* PROBLEMS AND TASKS
1 – Summarize the changelog in two sentences.
2 – Answer these questions from the changelog.
(a) In what timezone is the sensor data itself always stored?
(b) Which deprecated arguments were removed from copy_db()?
(c) Which version of dplyr is now supported?

-- SOURCE start --

Added a new value timezone to all sensor data. Confusingly, this is not the timezone of the data itself (as this is always in UTC), but rather the timezone the participant was in at the time of the measurement.

Deprecations

Removed deprecated parallel argument in fix_jsons(), test_jsons(), unzip_data(), and import().
Removed deprecated overwrite_db and dbname arguments from import().
Removed deprecated path and db_name arguments from copy_db().

Minor changes

Provided support for dplyr 1.1.0.
link() no longer adds an extra row before (if add_before = TRUE) or after (if add_after = TRUE) if the first or last measurement equals the start or end time respectively.
Changed link_db() lifecycle status to deprecated as link_db() depends on link(). Eventually, link() might see changes in its functionality that will cause link_db() to break, so it is better to deprecate it already to motivate users to stop using this function.

Bugfixes

Fix cross-reference to undeclared package ‘future’ in documentation.

-- SOURCE end --
-- DATA SHOWN start --

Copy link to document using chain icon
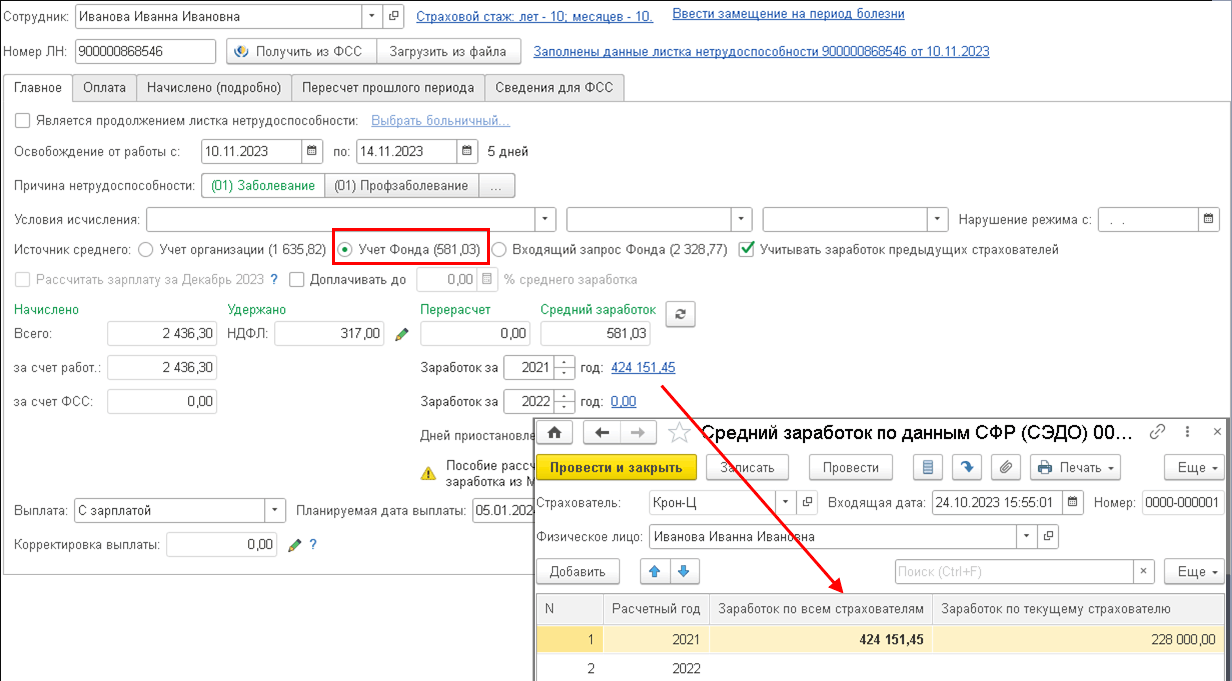Image resolution: width=1232 pixels, height=681 pixels. (1158, 432)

-- DATA SHOWN end --

* ANSWERS BY TASK
1 – The update adds a timezone value to all sensor data that records the participant's timezone at the time of measurement, while the data itself stays in UTC, and it removes several deprecated arguments from functions such as import(), copy_db(), and unzip_data(). It also adds support for dplyr 1.1.0, stops link() from adding an extra row when the first or last measurement equals the start or end time, deprecates link_db() because it depends on link(), and fixes a documentation cross-reference to the undeclared package ‘future’.

2 –
(a) UTC.
(b) path and db_name.
(c) dplyr 1.1.0.